So now, predictably, the Romney campaign is backtracking on his primary campaign suggestion that emergency management needs to be taken over by the states (implying in turn that FEMA should be abolished). Oh no! Mitt wouldn’t do that!
We’re witnessing a pattern that is getting very interesting to anyone paying attention. Romney has endorsed a variety of budget blueprints that require very deep reductions in domestic spending, and particularly non-defense discretionary spending. Matt Yglesias has the basic math:
[T]he fact is that his overall budget requires sharp cuts in everything. The central issue is that Romney wants to cap government spending at 20 percent of GDP while boosting military spending to 4 percent of GDP and leaving Social Security harmless. That means a 34 percent across-the-board cut in other programs according to the Center on Budget and Policy Priorities. Unless, that is, Medicare is also exempted from the cuts in which case you’d need a 53 percent cut.

━━━━━━━━━━━━━━━━━━━━━━━━━━━━━━

> _INSTRUCTIONS_:
**1.** In the passage on Romney's budget, what cap on government spending does Romney want, measured against GDP?
**2.** Continue the passage on Romney's budget from where it stops.

> _MATERIAL PROVIDED_:
━━━━━━━━━━━━━━━━━━━━━━━━━━━━━━

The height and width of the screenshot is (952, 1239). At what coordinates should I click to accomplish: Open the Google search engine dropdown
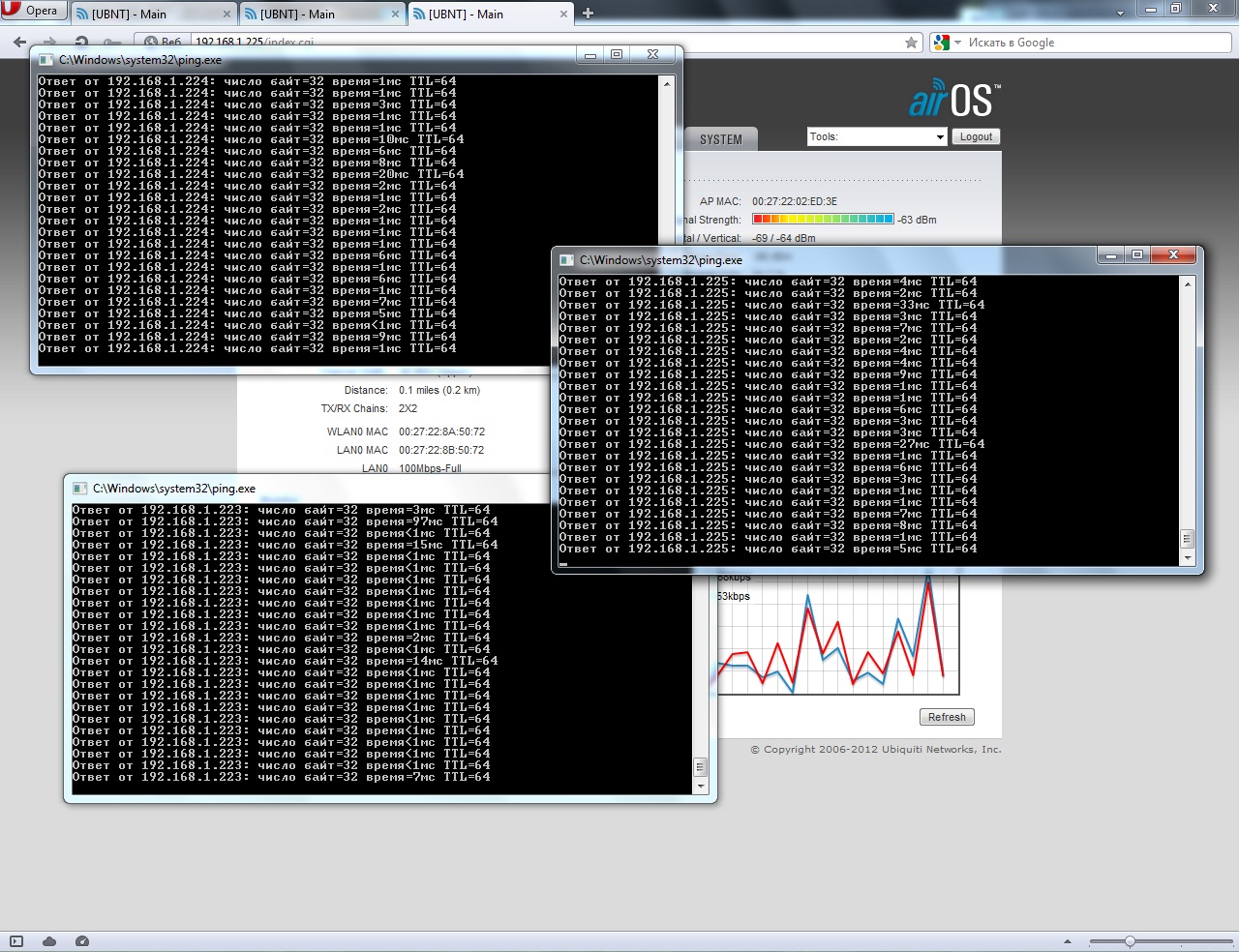point(945,43)
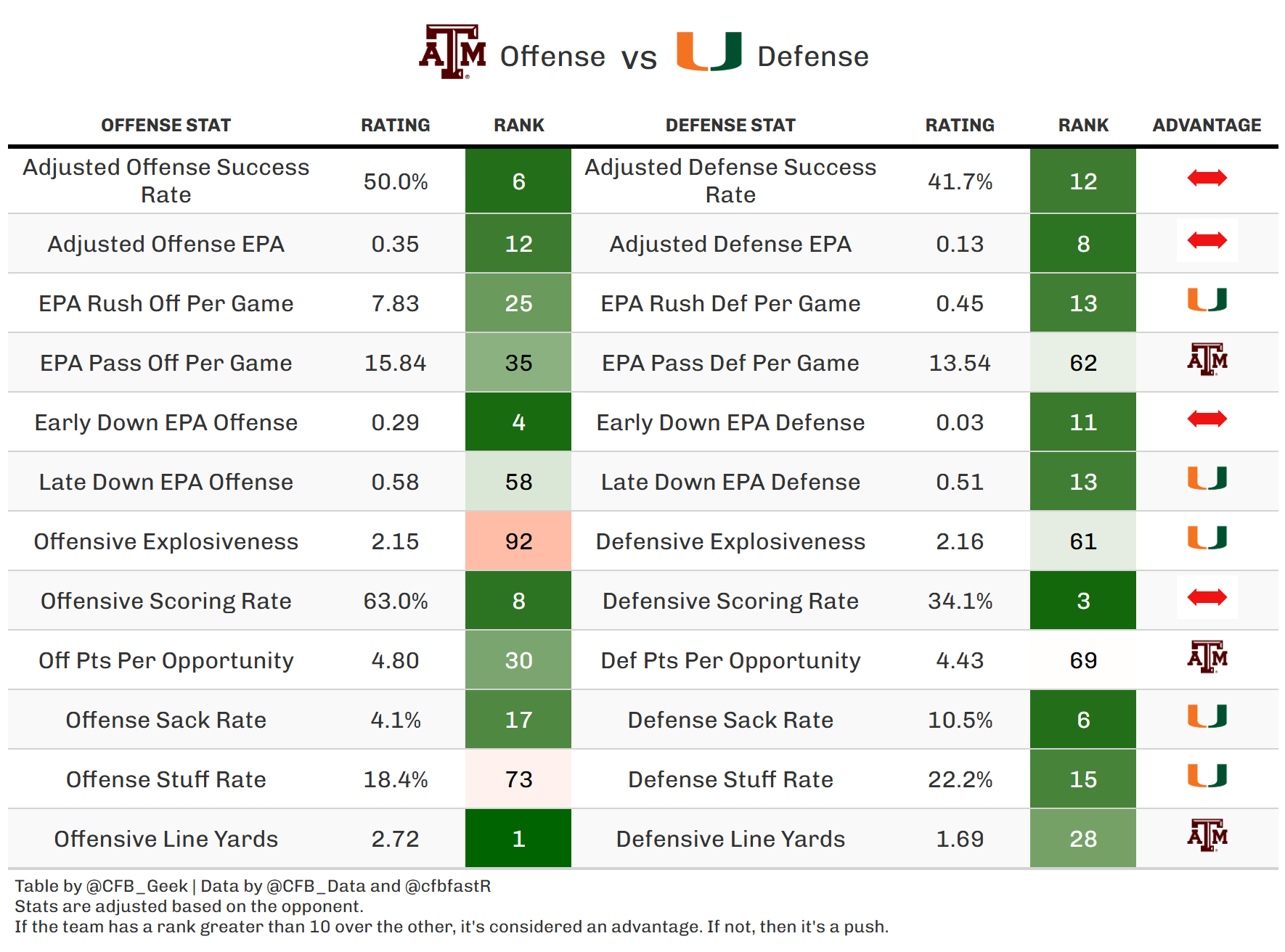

━━━━━━━━━━━━━━━━━━━━━━━━━━━━━━

> _RESULTS OF THE TASKS_:
**1.** 20 percent of GDP.

**2.**
Them’s some big cuts. But whenever Mitt is challenged on any particular budget item, we hear: Oh, no! Mitt wouldn’t cut that! But every time something’s taken off the table, the level of cuts needed for programs not taken off the table goes straight up. And greater specificity, of course, is always ruled out on grounds that Mitt will have to work out the details in negotiations with Congress–meaning, in terms of a Romney administration’s position, negotiations between Mitt and his running-mate.
If the campaign were to continue for another twenty years or so, we might eventually find out what Mitt Romney’s actual intentions are for major areas of domestic spending.